The relation between surface tension and surface energy is

To derive the relation between surface tension (T) and surface energy (U), we can follow these steps: ### Step-by-Step Solution: 1. **Understanding Surface Tension and Surface Energy**: - Surface tension (T) is defined as the force per unit length acting along the surface of a liquid. - Surface energy (U) is the energy required to increase the surface area of a liquid by a unit area. 2. **Consider a Liquid Surface**: - Imagine a liquid surface with a length \( L \) and a surface tension \( T \). The surface has two sides (top and bottom), so the effective force acting on the surface is \( 2T \). 3. **Displacement of the Surface**: - If we move a slider to displace the surface by a small distance \( dx \), the work done (W) in moving this slider can be calculated as: \[ W = \text{Force} \times \text{Displacement} = (2T) \times L \times dx \] - Therefore, the work done is: \[ W = 2T \cdot L \cdot dx \] 4. **Change in Surface Area**: - The change in area (\( \Delta A \)) due to the displacement \( dx \) is: \[ \Delta A = 2L \cdot dx \] - This is because there are two surfaces (top and bottom) contributing to the area change. 5. **Relating Work Done to Surface Energy**: - The work done on the liquid surface is stored as surface energy.

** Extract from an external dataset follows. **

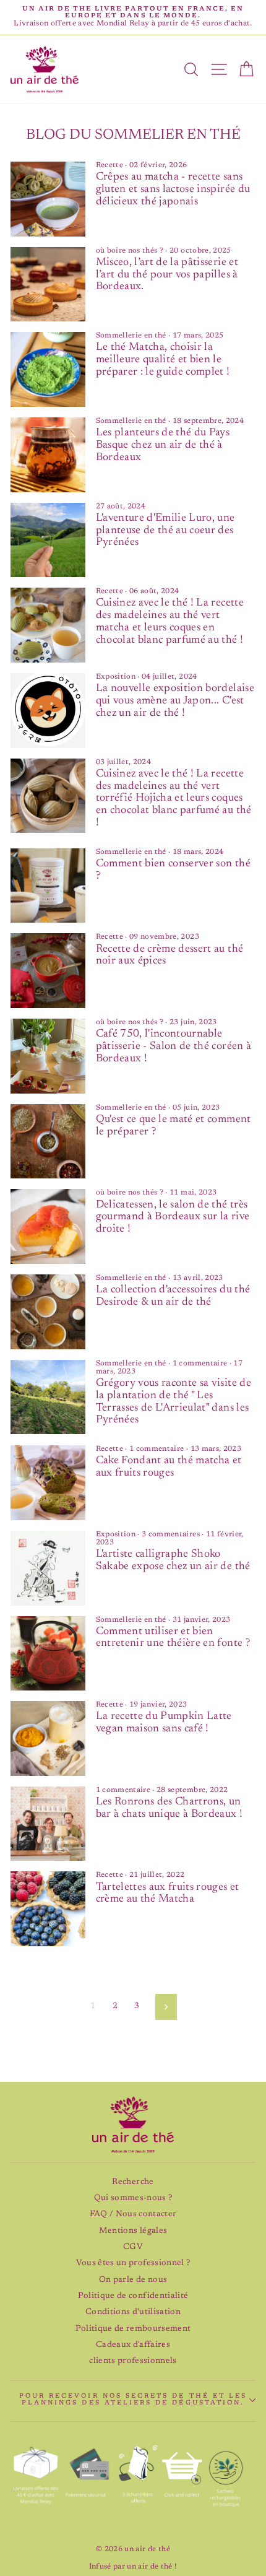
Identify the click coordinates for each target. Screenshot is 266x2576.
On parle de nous (133, 2280)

Thus, we can express surface energy (U) as: \[ U = W = 2T \cdot L \cdot dx \] 6. **Surface Energy per Unit Area**: - To find the surface energy per unit area, we divide the work done by the change in area: \[ \text{Surface energy per unit area} = \frac{W}{\Delta A} = \frac{2T \cdot L \cdot dx}{2L \cdot dx} \] - Simplifying this gives: \[ \text{Surface energy per unit area} = T \] 7. **Final Relation**: - Therefore, we conclude that the surface tension (T) is equal to the surface energy per unit area (U/A): \[ T = \frac{U}{A} \] ### Conclusion: The relation between surface tension and surface energy is given by: \[ T = \frac{U}{A} \] where \( T \) is the surface tension, \( U \) is the surface energy, and \( A \) is the area.